### WHAT IS ASKED:
Gather every line in the rows below that contains the word "Select", and copy each of those lines in full.

[Rows about locating elements on screens]

○ ○ ○ ○

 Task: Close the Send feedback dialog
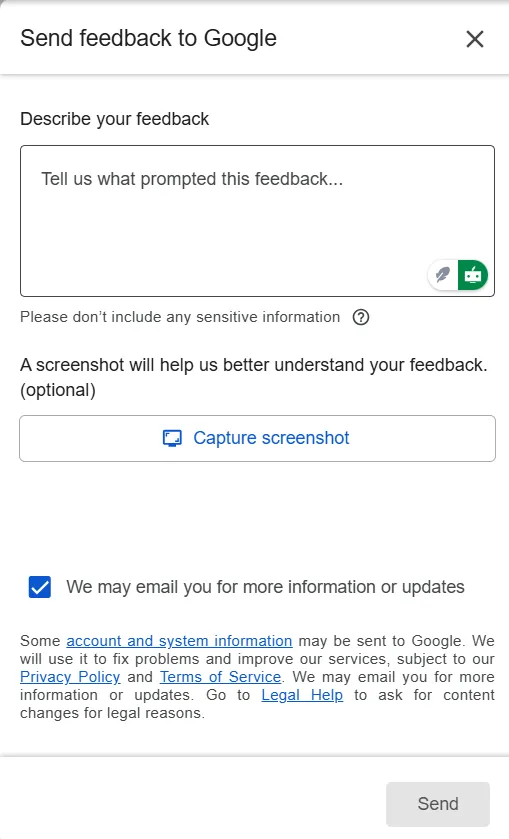coord(475,39)
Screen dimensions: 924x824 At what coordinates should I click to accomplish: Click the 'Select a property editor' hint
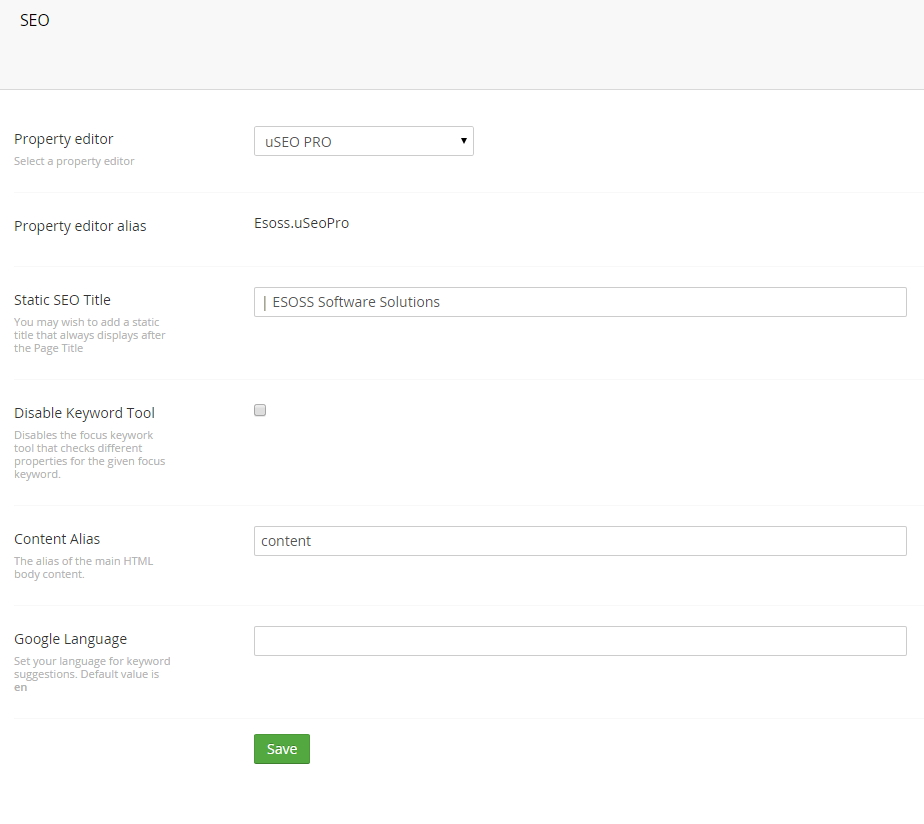(74, 161)
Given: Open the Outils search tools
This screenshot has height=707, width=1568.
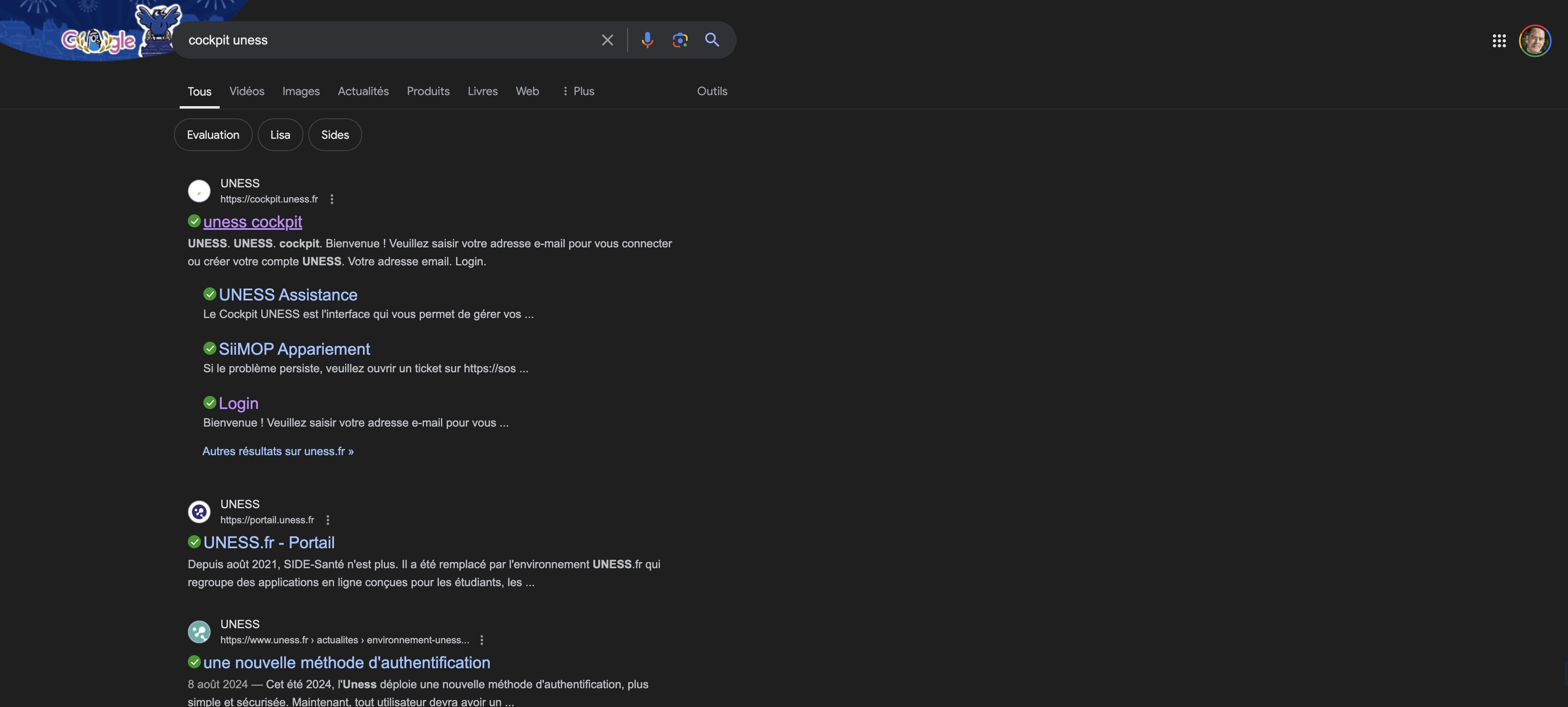Looking at the screenshot, I should (x=712, y=91).
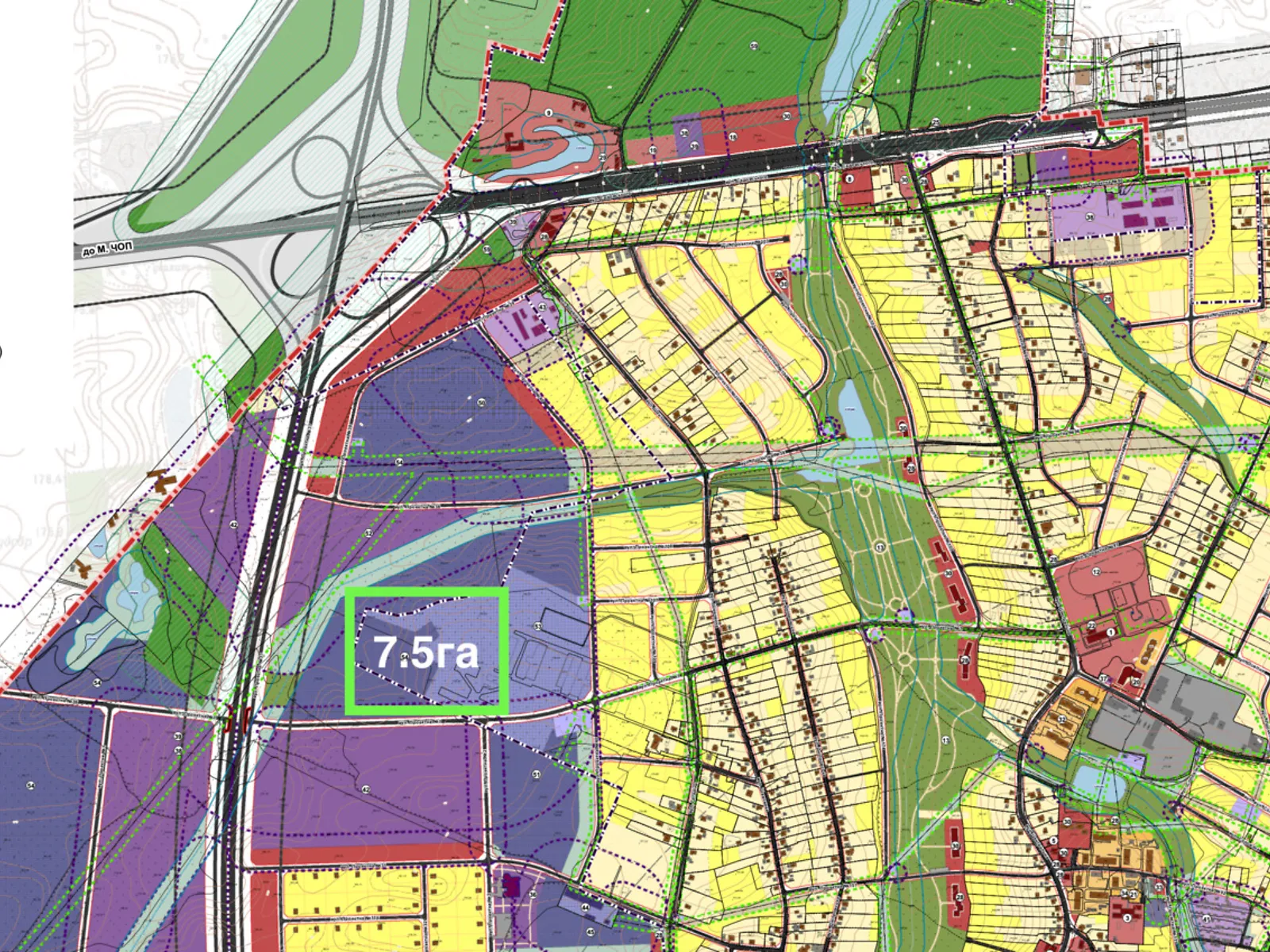
Task: Select marker 51 in the blue zone
Action: pyautogui.click(x=536, y=774)
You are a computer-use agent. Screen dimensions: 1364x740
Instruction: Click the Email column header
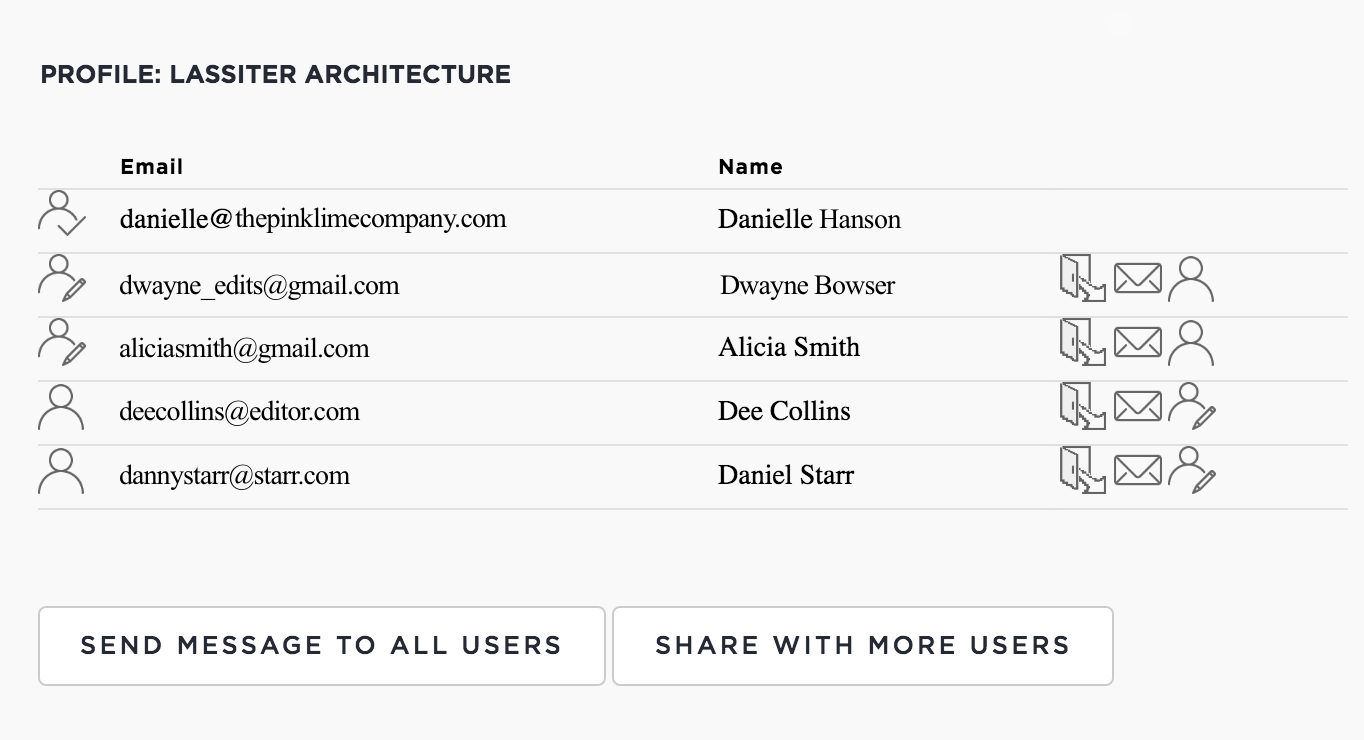[x=152, y=167]
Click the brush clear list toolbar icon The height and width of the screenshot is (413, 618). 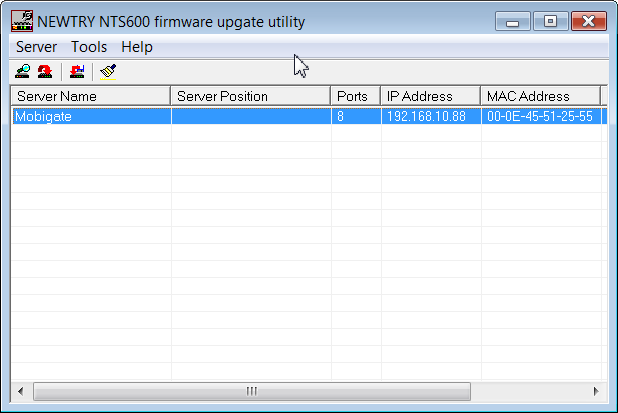(x=108, y=71)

○ ○ ○ ○

### REPLY TO THE TASK:
Screen dimensions: 924x824 At what coordinates should I click to accomplish: Click the 'Select a property editor' hint
Task: Select marker 51 in the blue zone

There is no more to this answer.